• [Given text]
:::

Formatted question description: https://leetcode.ca/all/878.html

878. Nth Magical Number

Level

Hard

Description

A positive integer is magical if it is divisible by either A or B.

Return the N-th magical number. Since the answer may be very large, return it modulo 10^9 + 7.

Example 1:

Input: N = 1, A = 2, B = 3

Output: 2

Example 2:

Input: N = 4, A = 2, B = 3

Output: 6

Example 3:

Input: N = 5, A = 2, B = 4

Output: 10

Example 4:

Input: N = 3, A = 6, B = 4

Output: 8

Note:

1. 1 <= N <= 10^9
2. 2 <= A <= 40000
3. 2 <= B <= 40000

Solution

The N-th magical number before the modulo operation can always be held by a long data type, considering the ranges of N, A and B.

To simplify the scenario, if A is greater than B, then swap A and B so that the case is always A <= B.

If B is divisible by A (for example, A = 2 and B = 10), then any number that is divisible by B is also divisible by A, so the N-th magical number is A * N.

For other cases, calculate the least common multiple of A and B, which is lcm. The number of magical numbers from 1 to lcm is count = lcm / A + lcm / B - 1. Define a “group” to be a group of numbers from the previous common divisor exclusive to the next common divisor inclusive. Calculate groups = N / count and remainder = N % count. The greatest number in the last complete group is num = lcm * groups. If remainder is 0, the N-th magical number is num. Otherwise, find the remainder-th magical number in the first group, which is magicalNum, and add magicalNum to num. After the steps, num is the N-th magical number.

:::

• [Provided data]
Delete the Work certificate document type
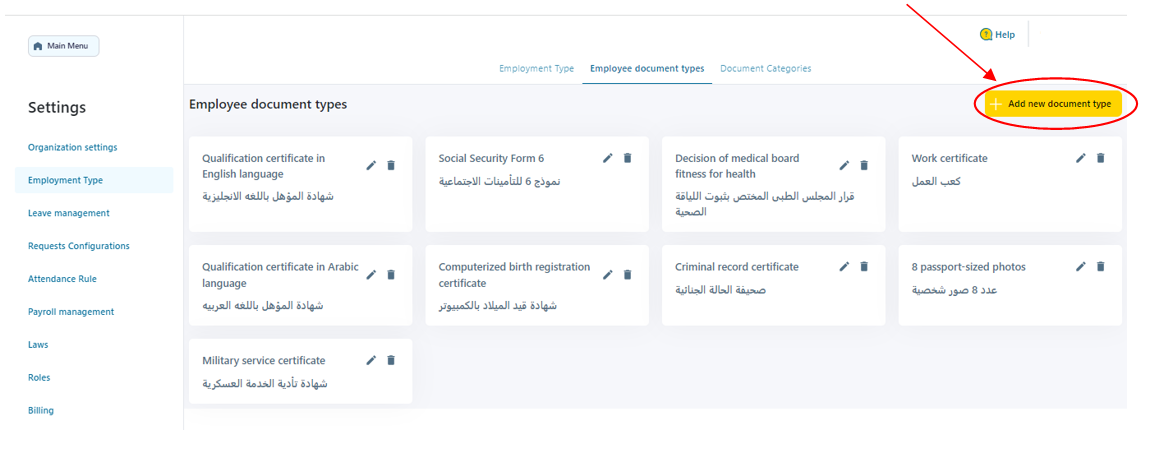1151x455 pixels. pos(1100,158)
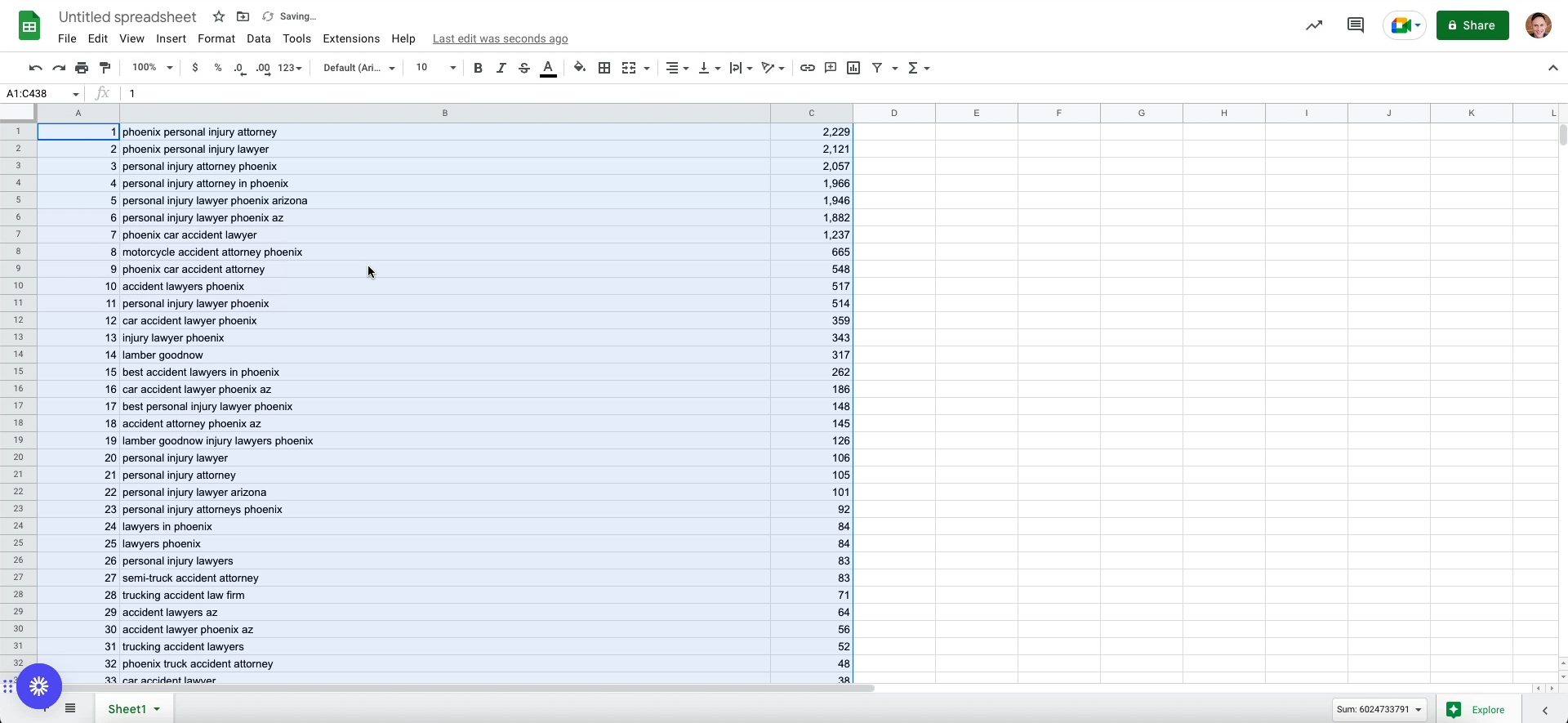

:::

• [Exercise requirements]
1 > Decide whether each statement below agrees with the Nth Magical Number page, answering yes or no and quoting the deciding words of the page.
(a) The problem is rated Medium.
(b) When B is divisible by A, the N-th magical number is A * N.
(c) The result is to be returned modulo 10^9 + 9.
2 > Using the Nth Magical Number page, answer each short question on its own line.
(a) What output does Example 3 give?
(b) What is the largest value allowed for A?
(c) What expression gives the count of magical numbers from 1 to lcm?
3 > Quote the passage of the Nth Magical Number page that lies between "The N-th magical number before" and "number is A * N.", inclusive.

• [Task responses]
1 >
(a) No: "Hard"
(b) Yes: "so the N-th magical number is A * N"
(c) No: "return it modulo 10^9 + 7"

2 >
(a) 10
(b) 40000
(c) lcm / A + lcm / B - 1

3 >
The N-th magical number before the modulo operation can always be held by a long data type, considering the ranges of N, A and B.

To simplify the scenario, if A is greater than B, then swap A and B so that the case is always A <= B.

If B is divisible by A (for example, A = 2 and B = 10), then any number that is divisible by B is also divisible by A, so the N-th magical number is A * N.